In [1]:
## Deliverable 4: Create the Movie Database
import json
import pandas as pd
import numpy as np
import os
import re

from sqlalchemy import create_engine
import psycopg2

from config import db_password
import time

In [2]:
#  Add the clean movie function that takes in the argument, "movie".
def clean_movie(movie):
    movie = dict(movie) #create a non-destructive copy
    alt_titles = {}
    # combine alternate titles into one list
    for key in ['Also known as','Arabic','Cantonese','Chinese','French',
                'Hangul','Hebrew','Hepburn','Japanese','Literally',
                'Mandarin','McCune-Reischauer','Original title','Polish',
                'Revised Romanization','Romanized','Russian',
                'Simplified','Traditional','Yiddish']:
        if key in movie:
            alt_titles[key] = movie[key]
            movie.pop(key)
    if len(alt_titles) > 0:
        movie['alt_titles'] = alt_titles

    # merge column names
    def change_column_name(old_name, new_name):
        if old_name in movie:
            movie[new_name] = movie.pop(old_name)
    change_column_name('Adaptation by', 'Writer(s)')
    change_column_name('Country of origin', 'Country')
    change_column_name('Directed by', 'Director')
    change_column_name('Distributed by', 'Distributor')
    change_column_name('Edited by', 'Editor(s)')
    change_column_name('Length', 'Running time')
    change_column_name('Original release', 'Release date')
    change_column_name('Music by', 'Composer(s)')
    change_column_name('Produced by', 'Producer(s)')
    change_column_name('Producer', 'Producer(s)')
    change_column_name('Productioncompanies ', 'Production company(s)')
    change_column_name('Productioncompany ', 'Production company(s)')
    change_column_name('Released', 'Release Date')
    change_column_name('Release Date', 'Release date')
    change_column_name('Screen story by', 'Writer(s)')
    change_column_name('Screenplay by', 'Writer(s)')
    change_column_name('Story by', 'Writer(s)')
    change_column_name('Theme music composer', 'Composer(s)')
    change_column_name('Written by', 'Writer(s)')

    return movie

In [4]:
# Use your knowledge of Python, Pandas, the ETL process, code refactoring, and PostgreSQL to add the 
#   movies_df DataFrame and MovieLens rating CSV data to a SQL database.

def extract_transform_load():
    kaggle_metadata = pd.read_csv(os.path.join('Resources','movies_metadata.csv'), low_memory=False)
    ratings = pd.read_csv(os.path.join('Resources','ratings.csv'))

    # Read the Wikipedia data JSON file.
    with open(os.path.join('Resources','wikipedia-movies.json'), mode='r') as file:
        wiki_movies_raw = json.load(file)    
    
    wiki_movies = [movie for movie in wiki_movies_raw \
                   if ('Director' in movie or 'Directed by' in movie) \
                   and 'imdb_link' in movie \
                   and "No. of episodes" not in movie]

    # Write a list comprehension to iterate through the cleaned wiki movies list
    # and call the clean_movie function on each movie.
    cleaned_wiki_movies = [clean_movie(movie) for movie in wiki_movies]

     # Read in the cleaned movies list from Step 4 as a DataFrame.
    cleaned_wiki_movies_df = pd.DataFrame(cleaned_wiki_movies)

    # Write a try-except block to catch errors while extracting the IMDb ID using a regular expression string and
    #  dropping any imdb_id duplicates.
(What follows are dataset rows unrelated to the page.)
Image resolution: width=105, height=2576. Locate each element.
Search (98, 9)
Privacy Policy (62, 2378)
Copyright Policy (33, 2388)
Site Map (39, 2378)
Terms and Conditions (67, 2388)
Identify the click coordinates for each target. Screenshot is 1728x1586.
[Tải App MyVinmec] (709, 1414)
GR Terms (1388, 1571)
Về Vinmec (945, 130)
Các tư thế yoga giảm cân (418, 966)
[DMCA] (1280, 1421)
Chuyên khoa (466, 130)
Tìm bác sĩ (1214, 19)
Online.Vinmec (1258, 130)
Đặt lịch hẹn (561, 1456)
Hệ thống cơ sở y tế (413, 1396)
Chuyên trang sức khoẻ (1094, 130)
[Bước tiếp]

If there is an error, capture and print the exception.
    try:
        cleaned_wiki_movies_df["imdb_id"] = cleaned_wiki_movies_df['imdb_link'].str.extract(r"(tt\d{7})")
        cleaned_wiki_movies_df.drop_duplicates(subset="imdb_id", inplace=True)
    except Exception as e: print(e)

      #  Write a list comprehension to keep the columns that don't have null values from the wiki_movies_df DataFrame.
    non_null_columns = [column for column in cleaned_wiki_movies_df.columns \
                        if cleaned_wiki_movies_df[column].isnull().sum() < (0.9 * len(cleaned_wiki_movies_df))]
    wiki_movies_df = cleaned_wiki_movies_df[non_null_columns]
    
    # Create a variable that will hold the non-null values from the “Box office” column.
    box_office = wiki_movies_df["Box office"].dropna()
    
    # Convert the box office data created in Step 8 to string values using the lambda and join functions.
    box_office = box_office.apply(lambda x: ' '.join(x) if x == list else x)

    # Write a regular expression to match the six elements of "form_one" of the box office data.
    form_one = r"\$\s*\d+\.?\d*\s*[mb]illi?on"
    
    # Write a regular expression to match the three elements of "form_two" of the box office data.
    form_two = r"\$\s*\d{1,3}(?:[,\.]\d{3})+(?!\s[mb]illion)"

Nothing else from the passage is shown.